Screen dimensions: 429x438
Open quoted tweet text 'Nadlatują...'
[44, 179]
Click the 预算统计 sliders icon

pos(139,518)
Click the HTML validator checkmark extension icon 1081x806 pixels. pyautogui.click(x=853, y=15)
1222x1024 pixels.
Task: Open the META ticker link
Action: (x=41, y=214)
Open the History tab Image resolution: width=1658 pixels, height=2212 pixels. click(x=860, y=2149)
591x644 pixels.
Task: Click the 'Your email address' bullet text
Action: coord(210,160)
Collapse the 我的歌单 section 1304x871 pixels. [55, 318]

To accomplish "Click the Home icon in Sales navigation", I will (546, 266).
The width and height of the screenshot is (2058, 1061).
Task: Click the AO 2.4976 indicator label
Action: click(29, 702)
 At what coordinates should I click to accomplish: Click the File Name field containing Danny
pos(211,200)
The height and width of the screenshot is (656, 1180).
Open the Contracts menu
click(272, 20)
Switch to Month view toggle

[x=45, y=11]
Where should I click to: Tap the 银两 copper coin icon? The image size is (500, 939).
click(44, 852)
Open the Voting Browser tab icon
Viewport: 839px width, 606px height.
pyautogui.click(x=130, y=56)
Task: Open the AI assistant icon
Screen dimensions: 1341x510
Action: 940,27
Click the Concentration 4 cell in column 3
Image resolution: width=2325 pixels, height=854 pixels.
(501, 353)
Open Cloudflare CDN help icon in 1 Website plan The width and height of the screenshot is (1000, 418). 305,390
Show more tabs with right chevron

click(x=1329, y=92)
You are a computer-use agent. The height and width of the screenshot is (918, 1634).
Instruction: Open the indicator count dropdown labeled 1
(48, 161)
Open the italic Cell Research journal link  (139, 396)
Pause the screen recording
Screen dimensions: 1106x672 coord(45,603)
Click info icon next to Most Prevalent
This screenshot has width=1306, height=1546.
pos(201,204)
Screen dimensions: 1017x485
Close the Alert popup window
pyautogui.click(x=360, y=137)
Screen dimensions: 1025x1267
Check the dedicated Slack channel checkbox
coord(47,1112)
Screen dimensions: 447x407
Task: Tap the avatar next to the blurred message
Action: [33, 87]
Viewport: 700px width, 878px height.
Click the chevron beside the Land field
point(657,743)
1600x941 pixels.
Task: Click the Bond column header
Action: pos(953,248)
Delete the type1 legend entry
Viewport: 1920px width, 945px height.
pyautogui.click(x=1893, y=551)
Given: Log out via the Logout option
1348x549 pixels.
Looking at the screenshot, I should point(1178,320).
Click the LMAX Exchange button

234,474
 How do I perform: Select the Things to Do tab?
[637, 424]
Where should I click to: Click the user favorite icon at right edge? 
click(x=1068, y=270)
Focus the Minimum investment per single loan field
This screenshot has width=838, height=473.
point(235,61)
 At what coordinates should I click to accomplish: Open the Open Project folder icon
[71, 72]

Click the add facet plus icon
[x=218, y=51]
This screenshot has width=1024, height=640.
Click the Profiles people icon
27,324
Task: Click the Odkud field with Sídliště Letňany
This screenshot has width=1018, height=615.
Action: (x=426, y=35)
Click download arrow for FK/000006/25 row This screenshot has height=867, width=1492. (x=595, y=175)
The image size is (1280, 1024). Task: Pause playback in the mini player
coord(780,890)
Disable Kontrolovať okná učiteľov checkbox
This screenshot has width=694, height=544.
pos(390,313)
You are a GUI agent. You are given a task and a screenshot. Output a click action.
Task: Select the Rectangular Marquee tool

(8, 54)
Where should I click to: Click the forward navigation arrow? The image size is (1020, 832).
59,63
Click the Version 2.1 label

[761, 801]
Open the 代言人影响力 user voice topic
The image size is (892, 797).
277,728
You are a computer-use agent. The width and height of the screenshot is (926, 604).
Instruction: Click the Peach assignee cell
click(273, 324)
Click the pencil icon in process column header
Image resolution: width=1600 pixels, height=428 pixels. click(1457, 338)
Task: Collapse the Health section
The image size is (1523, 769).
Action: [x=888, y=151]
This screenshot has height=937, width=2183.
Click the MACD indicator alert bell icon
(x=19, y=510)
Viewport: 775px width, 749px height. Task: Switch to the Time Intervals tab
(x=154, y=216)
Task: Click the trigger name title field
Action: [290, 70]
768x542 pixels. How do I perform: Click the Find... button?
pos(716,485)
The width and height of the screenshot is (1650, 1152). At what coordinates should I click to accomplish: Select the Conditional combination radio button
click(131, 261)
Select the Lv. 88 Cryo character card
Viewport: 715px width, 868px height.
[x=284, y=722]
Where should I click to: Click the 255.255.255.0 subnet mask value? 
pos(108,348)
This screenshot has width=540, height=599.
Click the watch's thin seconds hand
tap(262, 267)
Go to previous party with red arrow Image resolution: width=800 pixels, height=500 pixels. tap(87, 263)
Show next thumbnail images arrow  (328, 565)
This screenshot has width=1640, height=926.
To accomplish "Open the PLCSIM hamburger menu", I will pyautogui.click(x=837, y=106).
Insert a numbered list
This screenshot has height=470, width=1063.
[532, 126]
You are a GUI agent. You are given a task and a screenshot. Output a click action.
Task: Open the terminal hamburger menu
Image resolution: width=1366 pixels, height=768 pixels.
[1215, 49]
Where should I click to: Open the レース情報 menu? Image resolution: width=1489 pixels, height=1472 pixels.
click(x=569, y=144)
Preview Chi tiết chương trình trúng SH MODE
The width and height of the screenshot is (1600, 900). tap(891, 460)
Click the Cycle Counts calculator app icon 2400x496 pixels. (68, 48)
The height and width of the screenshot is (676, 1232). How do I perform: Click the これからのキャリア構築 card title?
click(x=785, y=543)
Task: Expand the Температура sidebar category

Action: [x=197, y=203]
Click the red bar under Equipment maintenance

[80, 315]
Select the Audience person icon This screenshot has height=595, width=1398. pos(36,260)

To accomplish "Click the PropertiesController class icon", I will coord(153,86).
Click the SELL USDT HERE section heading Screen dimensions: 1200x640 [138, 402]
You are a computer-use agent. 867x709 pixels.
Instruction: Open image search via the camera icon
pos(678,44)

┄┄┄┄┄┄┄┄┄┄┄┄┄┄┄┄┄┄┄┄

Exercise —
Make an exact copy of the listing, including every line.

Exercise output —
Screen dimensions: 429x438
Open quoted tweet text 'Nadlatują...'
[44, 179]
Click the 预算统计 sliders icon

pos(139,518)
Click the HTML validator checkmark extension icon 1081x806 pixels. pyautogui.click(x=853, y=15)
1222x1024 pixels.
Task: Open the META ticker link
Action: (x=41, y=214)
Open the History tab Image resolution: width=1658 pixels, height=2212 pixels. click(x=860, y=2149)
591x644 pixels.
Task: Click the 'Your email address' bullet text
Action: coord(210,160)
Collapse the 我的歌单 section 1304x871 pixels. [55, 318]

To accomplish "Click the Home icon in Sales navigation", I will (546, 266).
The width and height of the screenshot is (2058, 1061).
Task: Click the AO 2.4976 indicator label
Action: click(29, 702)
 At what coordinates should I click to accomplish: Click the File Name field containing Danny
pos(211,200)
The height and width of the screenshot is (656, 1180).
Open the Contracts menu
click(272, 20)
Switch to Month view toggle

[x=45, y=11]
Where should I click to: Tap the 银两 copper coin icon? The image size is (500, 939).
click(44, 852)
Open the Voting Browser tab icon
Viewport: 839px width, 606px height.
pyautogui.click(x=130, y=56)
Task: Open the AI assistant icon
Screen dimensions: 1341x510
Action: 940,27
Click the Concentration 4 cell in column 3
Image resolution: width=2325 pixels, height=854 pixels.
(501, 353)
Open Cloudflare CDN help icon in 1 Website plan The width and height of the screenshot is (1000, 418). 305,390
Show more tabs with right chevron

click(x=1329, y=92)
You are a computer-use agent. The height and width of the screenshot is (918, 1634).
Instruction: Open the indicator count dropdown labeled 1
(48, 161)
Open the italic Cell Research journal link  (139, 396)
Pause the screen recording
Screen dimensions: 1106x672 coord(45,603)
Click info icon next to Most Prevalent
This screenshot has width=1306, height=1546.
pos(201,204)
Screen dimensions: 1017x485
Close the Alert popup window
pyautogui.click(x=360, y=137)
Screen dimensions: 1025x1267
Check the dedicated Slack channel checkbox
coord(47,1112)
Screen dimensions: 447x407
Task: Tap the avatar next to the blurred message
Action: [33, 87]
Viewport: 700px width, 878px height.
Click the chevron beside the Land field
point(657,743)
1600x941 pixels.
Task: Click the Bond column header
Action: pos(953,248)
Delete the type1 legend entry
Viewport: 1920px width, 945px height.
pyautogui.click(x=1893, y=551)
Given: Log out via the Logout option
1348x549 pixels.
Looking at the screenshot, I should point(1178,320).
Click the LMAX Exchange button

234,474
 How do I perform: Select the Things to Do tab?
[637, 424]
Where should I click to: Click the user favorite icon at right edge? 
click(x=1068, y=270)
Focus the Minimum investment per single loan field
This screenshot has width=838, height=473.
point(235,61)
 At what coordinates should I click to accomplish: Open the Open Project folder icon
[71, 72]

Click the add facet plus icon
[x=218, y=51]
This screenshot has width=1024, height=640.
Click the Profiles people icon
27,324
Task: Click the Odkud field with Sídliště Letňany
This screenshot has width=1018, height=615.
Action: (x=426, y=35)
Click download arrow for FK/000006/25 row This screenshot has height=867, width=1492. (x=595, y=175)
The image size is (1280, 1024). Task: Pause playback in the mini player
coord(780,890)
Disable Kontrolovať okná učiteľov checkbox
This screenshot has width=694, height=544.
pos(390,313)
You are a GUI agent. You are given a task and a screenshot. Output a click action.
Task: Select the Rectangular Marquee tool

(8, 54)
Where should I click to: Click the forward navigation arrow? The image size is (1020, 832).
59,63
Click the Version 2.1 label

[761, 801]
Open the 代言人影响力 user voice topic
The image size is (892, 797).
277,728
You are a computer-use agent. The width and height of the screenshot is (926, 604).
Instruction: Click the Peach assignee cell
click(273, 324)
Click the pencil icon in process column header
Image resolution: width=1600 pixels, height=428 pixels. click(1457, 338)
Task: Collapse the Health section
The image size is (1523, 769).
Action: [x=888, y=151]
This screenshot has height=937, width=2183.
Click the MACD indicator alert bell icon
(x=19, y=510)
Viewport: 775px width, 749px height. Task: Switch to the Time Intervals tab
(x=154, y=216)
Task: Click the trigger name title field
Action: [290, 70]
768x542 pixels. How do I perform: Click the Find... button?
pos(716,485)
The width and height of the screenshot is (1650, 1152). At what coordinates should I click to accomplish: Select the Conditional combination radio button
click(131, 261)
Select the Lv. 88 Cryo character card
Viewport: 715px width, 868px height.
[x=284, y=722]
Where should I click to: Click the 255.255.255.0 subnet mask value? 
pos(108,348)
This screenshot has width=540, height=599.
Click the watch's thin seconds hand
tap(262, 267)
Go to previous party with red arrow Image resolution: width=800 pixels, height=500 pixels. tap(87, 263)
Show next thumbnail images arrow  (328, 565)
This screenshot has width=1640, height=926.
To accomplish "Open the PLCSIM hamburger menu", I will pyautogui.click(x=837, y=106).
Insert a numbered list
This screenshot has height=470, width=1063.
[532, 126]
You are a GUI agent. You are given a task and a screenshot. Output a click action.
Task: Open the terminal hamburger menu
Image resolution: width=1366 pixels, height=768 pixels.
[1215, 49]
Where should I click to: Open the レース情報 menu? Image resolution: width=1489 pixels, height=1472 pixels.
click(x=569, y=144)
Preview Chi tiết chương trình trúng SH MODE
The width and height of the screenshot is (1600, 900). tap(891, 460)
Click the Cycle Counts calculator app icon 2400x496 pixels. (68, 48)
The height and width of the screenshot is (676, 1232). How do I perform: Click the これからのキャリア構築 card title?
click(x=785, y=543)
Task: Expand the Температура sidebar category

Action: [x=197, y=203]
Click the red bar under Equipment maintenance

[80, 315]
Select the Audience person icon This screenshot has height=595, width=1398. pos(36,260)

To accomplish "Click the PropertiesController class icon", I will coord(153,86).
Click the SELL USDT HERE section heading Screen dimensions: 1200x640 [138, 402]
You are a computer-use agent. 867x709 pixels.
Instruction: Open image search via the camera icon
pos(678,44)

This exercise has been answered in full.